(EXERCISE OBJECTIVE) Would you please return the data below verbatim, without its pictures?

[DATA FOR PROCESSING — start]

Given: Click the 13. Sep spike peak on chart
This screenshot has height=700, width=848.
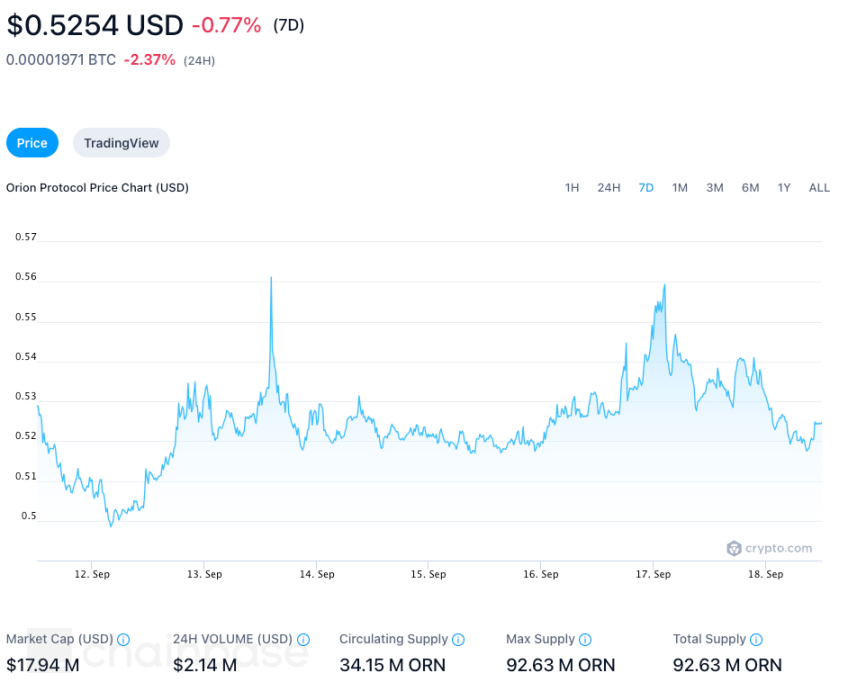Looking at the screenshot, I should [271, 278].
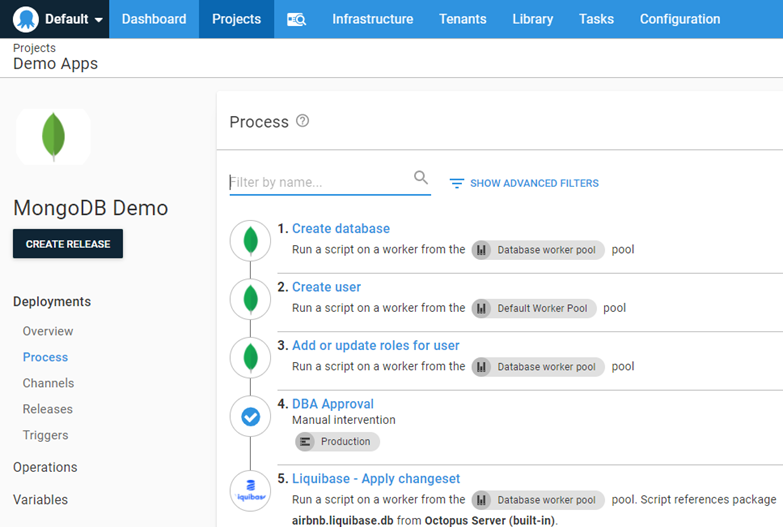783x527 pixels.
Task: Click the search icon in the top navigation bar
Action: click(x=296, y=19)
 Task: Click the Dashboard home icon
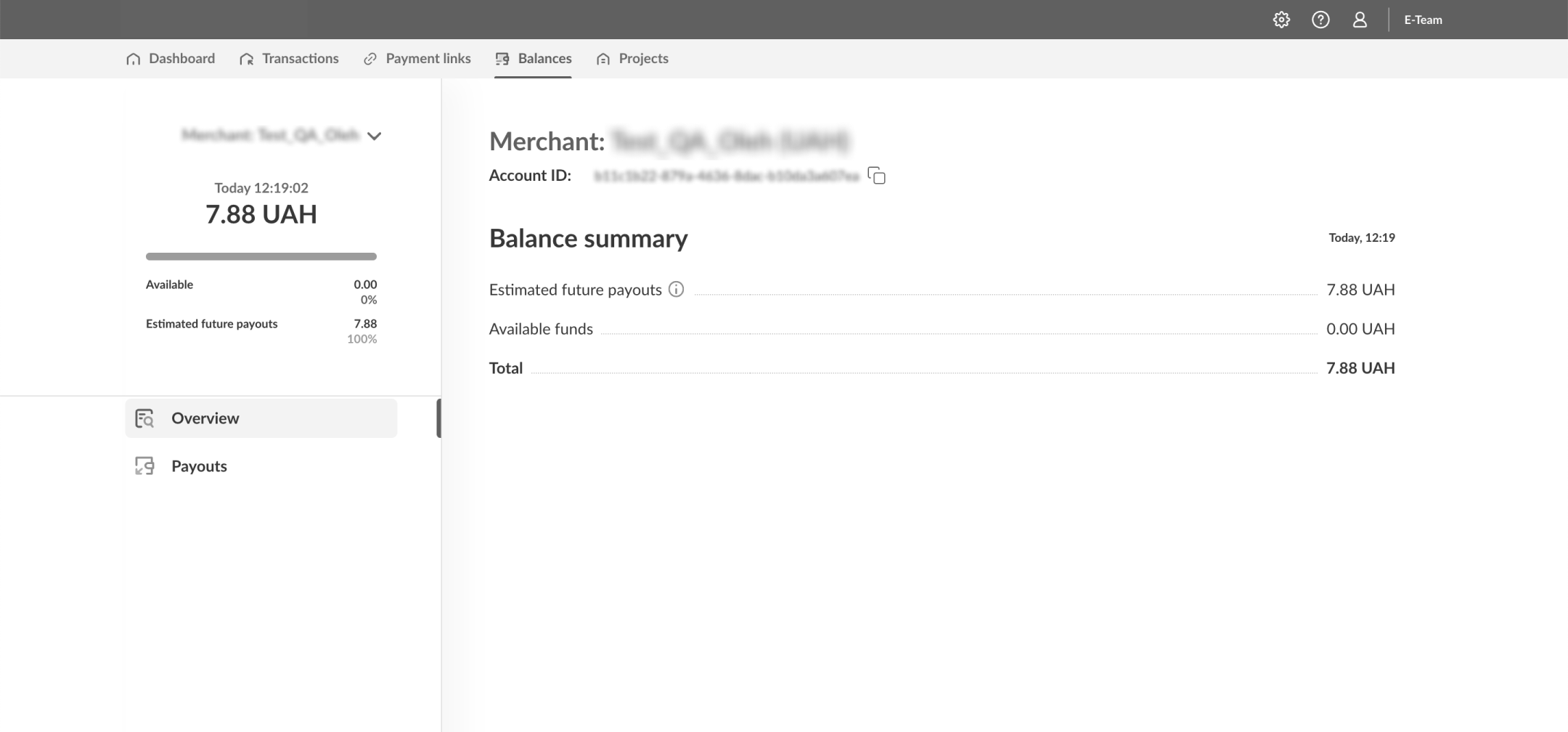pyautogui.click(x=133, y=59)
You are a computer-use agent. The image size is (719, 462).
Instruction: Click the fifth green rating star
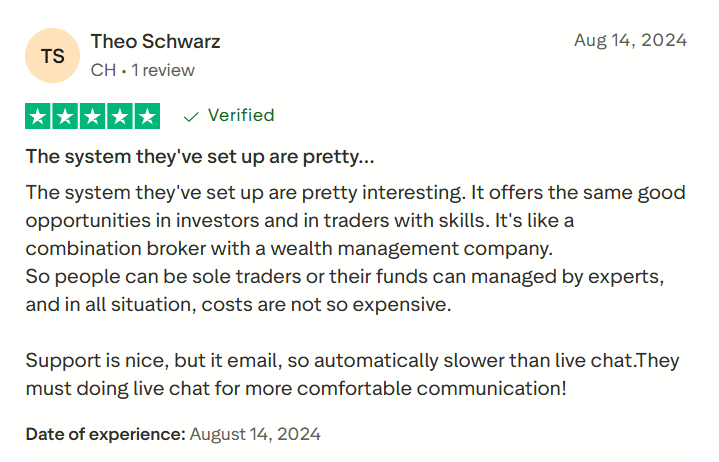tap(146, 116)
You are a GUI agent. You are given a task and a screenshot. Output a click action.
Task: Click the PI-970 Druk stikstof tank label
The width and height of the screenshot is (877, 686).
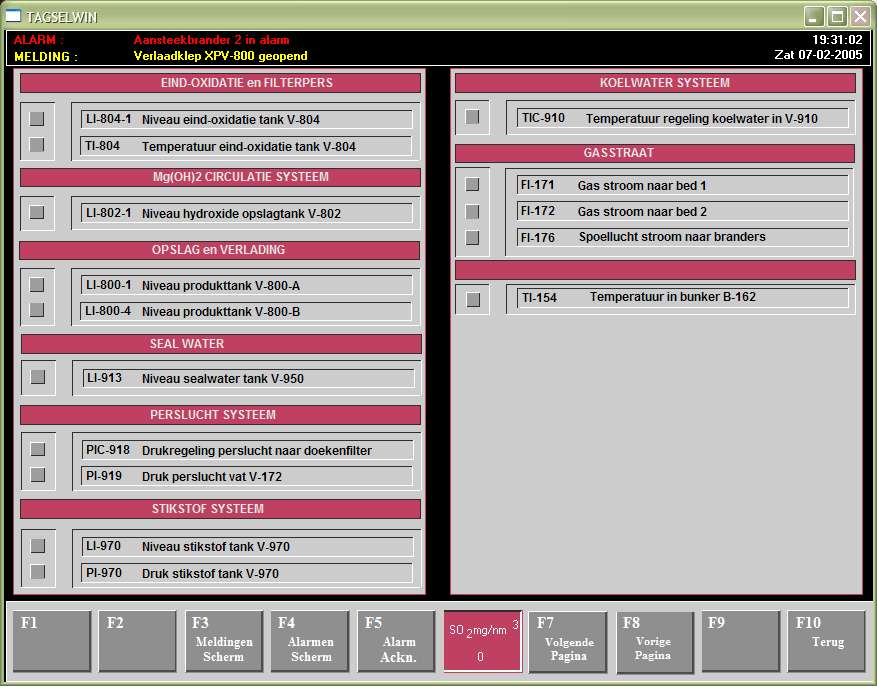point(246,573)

[DATA FOR PROCESSING — finish]

(EXERCISE SOLUTION)
Given: Click the 13. Sep spike peak on chart
This screenshot has height=700, width=848.
Looking at the screenshot, I should [271, 278].
783x527 pixels.
Task: Click the search icon in the top navigation bar
Action: click(x=296, y=19)
 Task: Click the Dashboard home icon
pyautogui.click(x=133, y=59)
You are a computer-use agent. The image size is (719, 462).
Instruction: Click the fifth green rating star
tap(146, 116)
You are a GUI agent. You are given a task and a screenshot. Output a click action.
Task: Click the PI-970 Druk stikstof tank label
The width and height of the screenshot is (877, 686).
point(246,573)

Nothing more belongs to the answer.